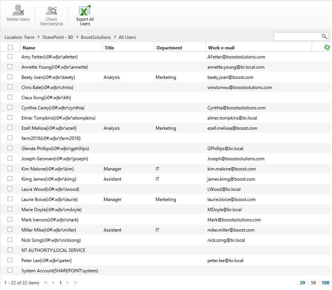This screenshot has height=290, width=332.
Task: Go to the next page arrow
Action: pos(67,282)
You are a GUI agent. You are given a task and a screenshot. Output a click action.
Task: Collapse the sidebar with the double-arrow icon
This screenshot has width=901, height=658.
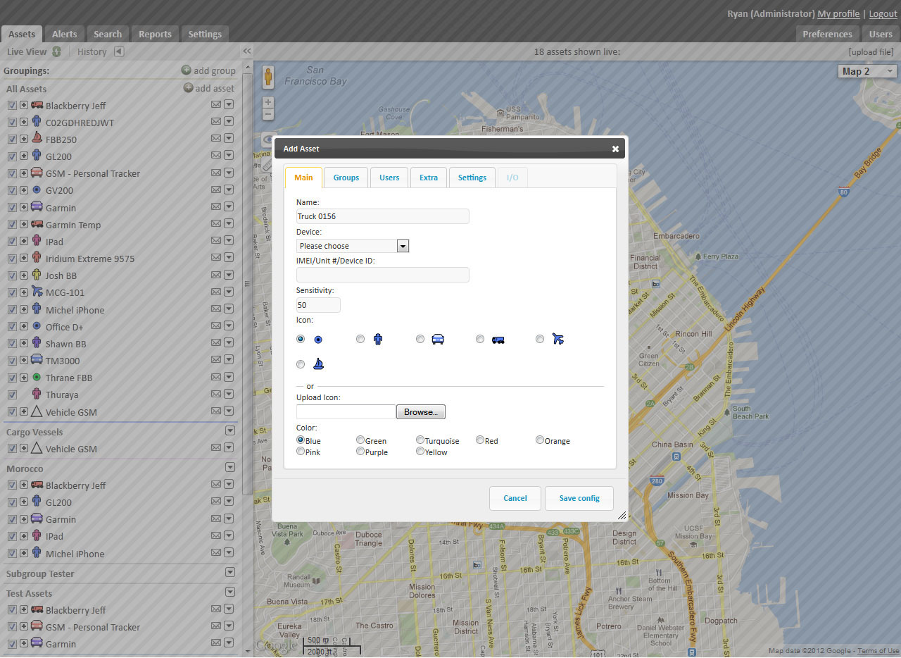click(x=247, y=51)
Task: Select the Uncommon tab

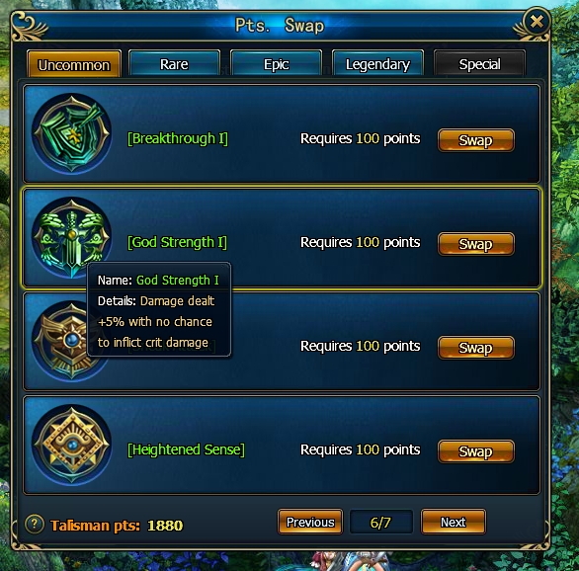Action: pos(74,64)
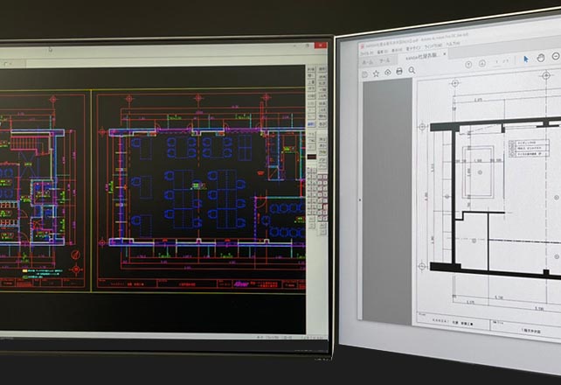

________

*ABOUT THIS TASK*:
Only the lines from the one containing "You are a GUI" through the last line of the data may appear in the answer, each given again exactly and with pictures left out.

*WRITTEN RESPONSE*:
You are a GUI agent. You are given a task and a screenshot. Output a click action.
Task: Collapse the sidebar with the double-arrow icon
This screenshot has width=901, height=658.
click(x=247, y=51)
Task: Select the Uncommon tab

Action: pos(74,64)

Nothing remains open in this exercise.